Permainan adu layangan tentu mirip dengan yang dilakukan anak-anak Indonesia. Tapi 'Kite fighting' di Pakistan, tak sekadar mengadu layang-layang di udara. Layang-layang yang digunakan cenderung kecil, dengan tali tipis yang tajam. Biasanya, tali terbuat dari serat katun atau nilon yang dilapisi lem dan pecahan kaca.
Ya, pecahan kaca digunakan untuk memotong tali layang-layang milik lawan. Saat layang-layang diterbangkan ke udara, pertarungan pun dimulai. Menggunakan insting dan keahlian khusus, para pemain meliukkan layang-layang milik mereka. Mengejar layang-layang lainnya, saling mengikat dan memotong tali lawan sampai putus.

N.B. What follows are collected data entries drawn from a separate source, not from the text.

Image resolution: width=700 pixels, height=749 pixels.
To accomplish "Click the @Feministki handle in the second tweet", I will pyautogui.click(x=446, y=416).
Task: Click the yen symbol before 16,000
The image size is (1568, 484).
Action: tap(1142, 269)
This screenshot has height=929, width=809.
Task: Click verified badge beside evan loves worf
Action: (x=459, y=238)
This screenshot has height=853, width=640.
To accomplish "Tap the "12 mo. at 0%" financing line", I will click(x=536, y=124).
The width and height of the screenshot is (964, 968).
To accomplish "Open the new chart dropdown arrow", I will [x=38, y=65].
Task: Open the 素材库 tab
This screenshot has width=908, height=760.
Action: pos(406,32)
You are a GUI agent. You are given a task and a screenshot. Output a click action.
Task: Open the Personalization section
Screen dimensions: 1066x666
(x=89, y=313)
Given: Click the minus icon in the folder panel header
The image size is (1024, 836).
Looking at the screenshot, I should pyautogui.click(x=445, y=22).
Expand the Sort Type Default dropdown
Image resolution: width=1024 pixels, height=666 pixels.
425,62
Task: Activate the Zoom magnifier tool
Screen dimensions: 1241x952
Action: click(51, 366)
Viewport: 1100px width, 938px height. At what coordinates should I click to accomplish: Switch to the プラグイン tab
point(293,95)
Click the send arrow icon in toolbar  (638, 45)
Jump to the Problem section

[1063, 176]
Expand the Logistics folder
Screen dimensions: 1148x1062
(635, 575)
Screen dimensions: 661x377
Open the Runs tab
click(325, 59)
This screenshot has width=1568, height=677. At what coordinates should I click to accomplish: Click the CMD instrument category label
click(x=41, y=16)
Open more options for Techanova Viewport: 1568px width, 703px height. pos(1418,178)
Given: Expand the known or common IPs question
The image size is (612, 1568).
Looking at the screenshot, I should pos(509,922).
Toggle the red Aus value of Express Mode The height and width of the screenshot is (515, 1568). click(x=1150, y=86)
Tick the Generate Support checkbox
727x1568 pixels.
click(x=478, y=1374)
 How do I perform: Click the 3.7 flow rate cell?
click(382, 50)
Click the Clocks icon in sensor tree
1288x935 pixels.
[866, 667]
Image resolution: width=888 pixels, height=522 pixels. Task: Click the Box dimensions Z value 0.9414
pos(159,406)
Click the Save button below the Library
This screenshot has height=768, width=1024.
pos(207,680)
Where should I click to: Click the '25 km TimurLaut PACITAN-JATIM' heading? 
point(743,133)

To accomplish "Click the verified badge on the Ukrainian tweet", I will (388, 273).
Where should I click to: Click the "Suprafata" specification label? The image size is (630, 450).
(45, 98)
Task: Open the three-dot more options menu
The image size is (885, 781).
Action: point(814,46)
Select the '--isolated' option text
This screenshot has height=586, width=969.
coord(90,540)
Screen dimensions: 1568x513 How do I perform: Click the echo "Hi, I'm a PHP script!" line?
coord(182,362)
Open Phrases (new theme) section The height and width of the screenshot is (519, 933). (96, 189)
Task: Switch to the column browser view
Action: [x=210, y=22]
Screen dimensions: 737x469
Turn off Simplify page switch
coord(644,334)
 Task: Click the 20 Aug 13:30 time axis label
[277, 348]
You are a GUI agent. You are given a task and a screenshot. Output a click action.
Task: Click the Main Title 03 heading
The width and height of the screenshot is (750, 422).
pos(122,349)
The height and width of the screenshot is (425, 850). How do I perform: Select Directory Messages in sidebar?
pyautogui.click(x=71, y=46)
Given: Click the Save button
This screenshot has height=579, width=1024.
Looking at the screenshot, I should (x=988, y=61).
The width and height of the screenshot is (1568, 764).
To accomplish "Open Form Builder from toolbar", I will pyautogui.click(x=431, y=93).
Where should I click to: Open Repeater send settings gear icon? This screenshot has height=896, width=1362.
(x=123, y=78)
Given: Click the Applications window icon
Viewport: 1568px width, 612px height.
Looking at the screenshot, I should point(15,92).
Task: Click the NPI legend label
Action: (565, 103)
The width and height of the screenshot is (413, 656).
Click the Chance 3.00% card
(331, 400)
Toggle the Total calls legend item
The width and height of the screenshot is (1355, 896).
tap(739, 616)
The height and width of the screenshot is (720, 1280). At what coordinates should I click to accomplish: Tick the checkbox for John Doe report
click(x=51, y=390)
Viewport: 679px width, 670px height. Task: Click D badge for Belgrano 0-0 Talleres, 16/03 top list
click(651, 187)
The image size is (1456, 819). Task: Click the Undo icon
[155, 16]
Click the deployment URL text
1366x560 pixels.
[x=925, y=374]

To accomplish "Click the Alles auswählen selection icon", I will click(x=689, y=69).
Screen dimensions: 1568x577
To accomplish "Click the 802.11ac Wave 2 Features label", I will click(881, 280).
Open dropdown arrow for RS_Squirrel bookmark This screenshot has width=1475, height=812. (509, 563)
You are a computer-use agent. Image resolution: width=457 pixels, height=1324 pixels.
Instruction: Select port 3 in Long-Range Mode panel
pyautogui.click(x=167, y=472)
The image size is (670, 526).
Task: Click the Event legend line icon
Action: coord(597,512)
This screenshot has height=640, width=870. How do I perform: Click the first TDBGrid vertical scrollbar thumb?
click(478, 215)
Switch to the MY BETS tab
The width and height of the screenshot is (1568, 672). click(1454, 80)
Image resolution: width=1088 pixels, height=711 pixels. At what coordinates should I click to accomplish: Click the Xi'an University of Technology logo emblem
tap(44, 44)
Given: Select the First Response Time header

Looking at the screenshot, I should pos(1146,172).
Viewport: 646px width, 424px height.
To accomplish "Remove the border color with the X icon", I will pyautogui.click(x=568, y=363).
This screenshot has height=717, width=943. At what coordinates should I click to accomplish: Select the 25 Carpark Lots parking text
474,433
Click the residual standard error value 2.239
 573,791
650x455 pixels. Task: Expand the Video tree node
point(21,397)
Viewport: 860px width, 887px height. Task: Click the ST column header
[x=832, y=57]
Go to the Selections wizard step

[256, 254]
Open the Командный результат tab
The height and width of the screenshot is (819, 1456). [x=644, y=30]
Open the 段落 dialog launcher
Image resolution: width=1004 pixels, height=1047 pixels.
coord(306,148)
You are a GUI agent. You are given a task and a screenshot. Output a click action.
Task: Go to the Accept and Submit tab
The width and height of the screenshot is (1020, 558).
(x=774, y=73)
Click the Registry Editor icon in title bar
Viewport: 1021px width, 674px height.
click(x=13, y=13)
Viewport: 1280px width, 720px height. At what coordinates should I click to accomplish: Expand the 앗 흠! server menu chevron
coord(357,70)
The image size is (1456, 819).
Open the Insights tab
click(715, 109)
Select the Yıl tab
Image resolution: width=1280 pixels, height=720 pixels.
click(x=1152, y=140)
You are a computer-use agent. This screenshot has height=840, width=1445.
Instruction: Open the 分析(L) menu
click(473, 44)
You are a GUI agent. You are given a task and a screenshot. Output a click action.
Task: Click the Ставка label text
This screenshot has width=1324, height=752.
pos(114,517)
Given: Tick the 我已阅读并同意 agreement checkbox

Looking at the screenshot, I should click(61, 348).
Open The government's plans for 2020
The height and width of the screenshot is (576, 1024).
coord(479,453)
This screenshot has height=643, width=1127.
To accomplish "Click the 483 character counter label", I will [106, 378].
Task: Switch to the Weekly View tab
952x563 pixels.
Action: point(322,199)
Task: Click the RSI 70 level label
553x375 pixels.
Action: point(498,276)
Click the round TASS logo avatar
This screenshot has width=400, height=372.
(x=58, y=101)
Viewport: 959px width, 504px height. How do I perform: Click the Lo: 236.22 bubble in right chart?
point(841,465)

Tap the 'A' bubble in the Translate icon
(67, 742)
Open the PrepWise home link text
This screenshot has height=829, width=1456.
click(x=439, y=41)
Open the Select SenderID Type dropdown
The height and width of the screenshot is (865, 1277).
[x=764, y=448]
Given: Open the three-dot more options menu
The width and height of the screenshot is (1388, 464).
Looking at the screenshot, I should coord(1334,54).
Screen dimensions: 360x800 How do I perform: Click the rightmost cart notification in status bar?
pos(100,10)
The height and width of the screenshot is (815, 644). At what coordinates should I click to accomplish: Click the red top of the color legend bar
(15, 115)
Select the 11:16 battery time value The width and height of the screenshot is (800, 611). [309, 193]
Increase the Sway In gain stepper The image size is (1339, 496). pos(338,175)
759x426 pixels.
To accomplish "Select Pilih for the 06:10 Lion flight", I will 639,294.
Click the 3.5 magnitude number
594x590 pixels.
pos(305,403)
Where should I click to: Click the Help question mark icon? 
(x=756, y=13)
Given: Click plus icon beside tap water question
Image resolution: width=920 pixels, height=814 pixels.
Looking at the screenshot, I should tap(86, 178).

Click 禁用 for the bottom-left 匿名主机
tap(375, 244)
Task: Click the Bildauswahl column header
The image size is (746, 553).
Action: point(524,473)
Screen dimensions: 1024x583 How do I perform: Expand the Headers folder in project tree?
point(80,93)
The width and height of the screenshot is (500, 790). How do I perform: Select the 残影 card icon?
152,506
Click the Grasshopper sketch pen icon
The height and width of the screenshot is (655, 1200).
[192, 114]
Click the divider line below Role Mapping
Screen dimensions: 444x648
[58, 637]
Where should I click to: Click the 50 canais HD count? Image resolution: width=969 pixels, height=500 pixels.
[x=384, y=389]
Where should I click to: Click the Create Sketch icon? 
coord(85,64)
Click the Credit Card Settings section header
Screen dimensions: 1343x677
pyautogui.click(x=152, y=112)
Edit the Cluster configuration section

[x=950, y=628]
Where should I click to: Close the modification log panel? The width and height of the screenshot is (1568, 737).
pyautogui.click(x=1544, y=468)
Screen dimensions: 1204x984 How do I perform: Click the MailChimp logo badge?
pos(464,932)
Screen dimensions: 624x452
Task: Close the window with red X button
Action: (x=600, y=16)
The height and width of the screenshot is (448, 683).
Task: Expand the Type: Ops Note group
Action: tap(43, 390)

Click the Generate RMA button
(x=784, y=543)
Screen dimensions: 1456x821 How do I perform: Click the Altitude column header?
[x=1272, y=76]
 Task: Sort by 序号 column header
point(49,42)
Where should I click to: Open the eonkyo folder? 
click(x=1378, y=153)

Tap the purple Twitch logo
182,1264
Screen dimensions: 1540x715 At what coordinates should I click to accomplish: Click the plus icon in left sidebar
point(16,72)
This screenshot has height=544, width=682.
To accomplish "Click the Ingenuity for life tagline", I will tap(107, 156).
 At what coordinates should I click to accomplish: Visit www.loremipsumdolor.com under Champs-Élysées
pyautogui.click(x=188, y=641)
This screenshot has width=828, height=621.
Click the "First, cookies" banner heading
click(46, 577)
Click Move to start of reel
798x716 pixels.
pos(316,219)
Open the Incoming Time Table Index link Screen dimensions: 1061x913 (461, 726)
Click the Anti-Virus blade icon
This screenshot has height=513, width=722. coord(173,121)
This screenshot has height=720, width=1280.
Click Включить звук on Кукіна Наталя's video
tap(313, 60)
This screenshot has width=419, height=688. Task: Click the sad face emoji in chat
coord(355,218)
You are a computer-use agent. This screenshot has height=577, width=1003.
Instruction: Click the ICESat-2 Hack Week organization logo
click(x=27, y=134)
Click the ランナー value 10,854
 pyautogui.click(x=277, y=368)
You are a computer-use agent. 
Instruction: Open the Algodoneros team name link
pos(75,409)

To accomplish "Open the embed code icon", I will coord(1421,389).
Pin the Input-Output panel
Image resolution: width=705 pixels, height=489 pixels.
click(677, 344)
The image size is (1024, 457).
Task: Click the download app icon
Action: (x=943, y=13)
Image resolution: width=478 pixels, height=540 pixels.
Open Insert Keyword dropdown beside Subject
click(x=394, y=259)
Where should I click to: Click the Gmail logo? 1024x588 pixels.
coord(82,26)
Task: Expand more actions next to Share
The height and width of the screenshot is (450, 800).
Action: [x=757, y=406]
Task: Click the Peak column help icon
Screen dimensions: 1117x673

SCROLL TO CONTINUE WITH CONTENT
Mengutip situs Lonely Planet yang dilansir detikTravel, Jumat (24/5/2013), Lahore adalah kota multikultural dengan Pushtun sebagai salah satu suku dominan. Bagi warga kota tersebut, adu layang-layang seakan menyatu dengan denyut nadi. Tradisi ini berlangsung tiap tahun. Wisatawan bisa melihatnya saat festival Basant Panchami sekitar bulan Januari-Februari.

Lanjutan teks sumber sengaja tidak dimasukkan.